Il arrive parfois à Yuuta de se dire que Fuji le fait exprès. Un plaisir sadique à couper court aux révélations logiques, qui lui percent la cervelle. Il traîne ses semelles sur le gravier, dégomme un caillou ou deux, mais l'idée s'est envolée. Rien à faire. Impossible. Elle aussi est devenu un fantôme lointain.

Heureusement Yuuta à mauvais caractère. Il n'a jamais eut l'habitude de se laisser faire.

« Ha !»

Ils sont entrain de fermer le portail. Yuuta court et passe de justesse. Qu'importe, le concierge le connaît bien à force : il est toujours en retard les soirs de visite.

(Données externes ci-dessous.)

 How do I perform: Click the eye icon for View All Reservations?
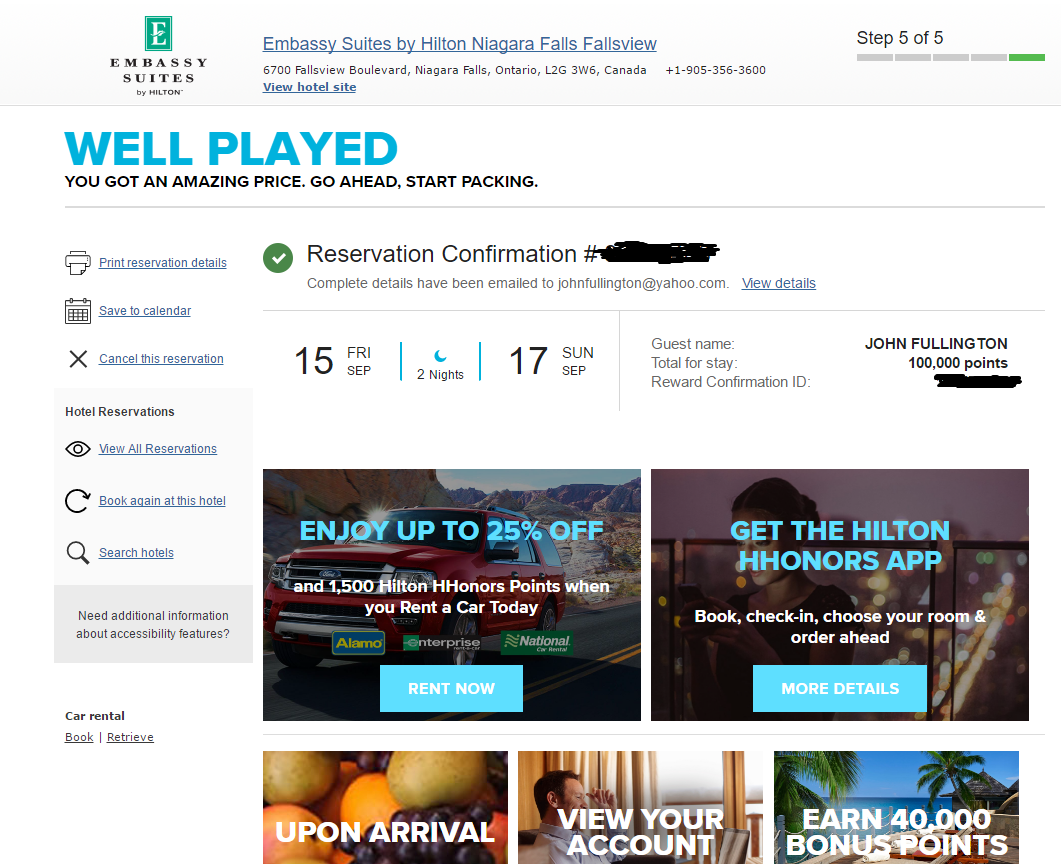[78, 449]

Il remonte le couloir menant à sa chambre. Quinze mètres carré de propriété propre. Tous les élèves ne sont pas pensionnaires, mais Yuuta a choisit de rester. Rien que pour respirer. Il rentre chez son père le week-end et les vacances. Comme le lycée est chrétien, certains viennent de loin pour et ne peuvent rentrer. Yuuta doute du fait que Mizuki soit catholique de confession, mais il ne vient pas de Tokyo ; il ne rentre que les grandes vacances. Yamagata, Touhoku. Yuuta ne connaît pas du tout la région.

On entend encore les élèves dans le réfectoire. Mine de rien, Yuuta est attaché à cette école et pas uniquement parce qu'on l'y appelle par son prénom.

Oxygène.

Il y subsiste juste cet air particulier, qui rend la respiration plus aisée. Un air déchargé du plomb des corvées familiales. Un lieu où la gorge ne brûle plus des cris qu'on ne peut pas jeter.

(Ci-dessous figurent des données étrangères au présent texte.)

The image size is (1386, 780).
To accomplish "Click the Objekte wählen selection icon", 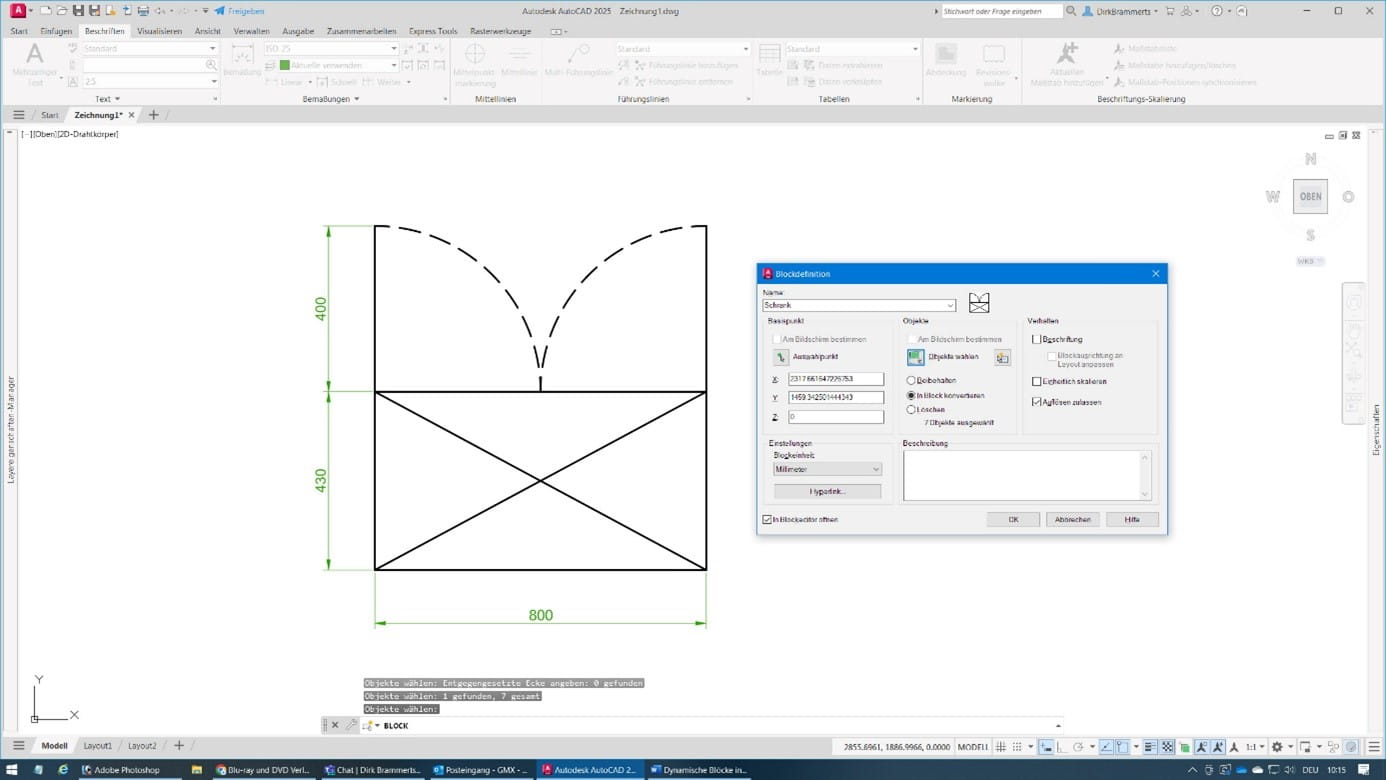I will (x=915, y=356).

Il laisse sa veste sur sa chaise, s'assied sur le bord du lit et fixe ses pieds. Yuuta se dit qu'il a toujours marché derrière son frère, à la foi à côté et dans ses traces. Il s'était mis au tennis parce qu'il aimait le tennis. Pas même pour battre Fuji. Qu'il ait de meilleurs résultats que lui en classe lui importe peu. Son objectif c'est juste de lui être supérieur en tennis. Il y a quelque temps il se serait satisfait du même niveau, mais maintenant l'idée l'insupporte. Une performance égale le cantonnerait encore à son ombre.

Yuuta soupira. Il trouva aussi qu'il soupirait beaucoup ces derniers temps. Mais il savait la cause de cette fatigue latente et elle était ancienne…

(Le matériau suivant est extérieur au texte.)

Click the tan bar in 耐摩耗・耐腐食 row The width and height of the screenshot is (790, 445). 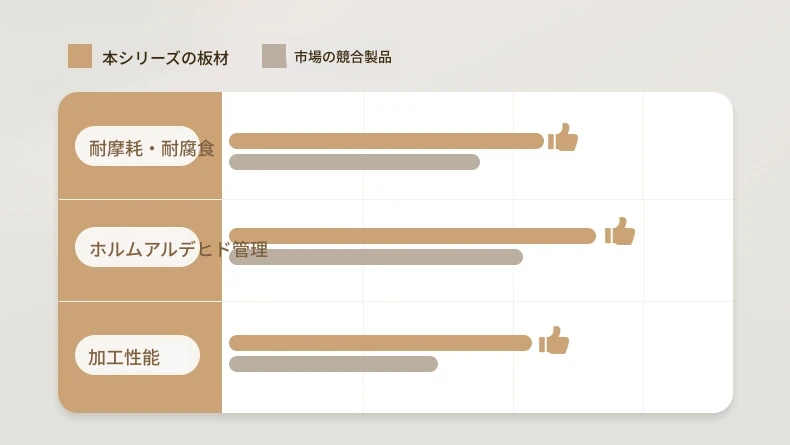(386, 141)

Il n'avait aucune envie de s'excuser pour Fuji de l'humiliation infligée à son sempaï. Il ne voulait déjà pas de ses qualités, il n'allait pas en plus prendre ses défauts.

Yuuta regarda son bras. Toujours impossible pour lui de croire qu'il aurait pu le perdre. A plus forte raison pour les inclinaisons égoïstes de Mizuki. Alors Yuuta considéra les faits et les motivations avouées de son aîné.

« Je suis, se dit-il, tout de même plus à l'aise avec Mizuki-San qu'avec Aniki. »

Il se prit le menton dans une main et tapota ses lèvres avec son index comme les gens qui, réfléchissant à des causes cachées, s'enquièrent de se les faire dire. Il se décrivit la situation. Elle se résuma à la volonté de vaincre. Mizuki n'avait eut qu'une fin en tête : la victoire. Par n'importe quels moyens. Bien-sûr, Yuuta avait été choqué, mais en y réfléchissant bien (d'ailleurs il n'avait fait que ça toute cette damnée journée…qui s'achevait sur un blasphème au sein de ces impérieux murs catholiques. Beau tableau, se dit-il.) une victoire ne se célébrait en rien seul au sein d'une équipe. Rien n'excusait son sempaï, mais Yuuta ne le croyait pas assez égoïste pour s'attribuer les mérites de toute une team. Non. Yuuta en était persuadé. Mizuki avait pour prétention d'amener la victoire à l'équipe , mais par l'équipe. Il avait usé de manipulation et de dissimulation au moins autant qu'il avait dépensé d'énergie dans l'investissement de cette victoire. Et Yuuta savait que les rapports de proportion étaient énormes.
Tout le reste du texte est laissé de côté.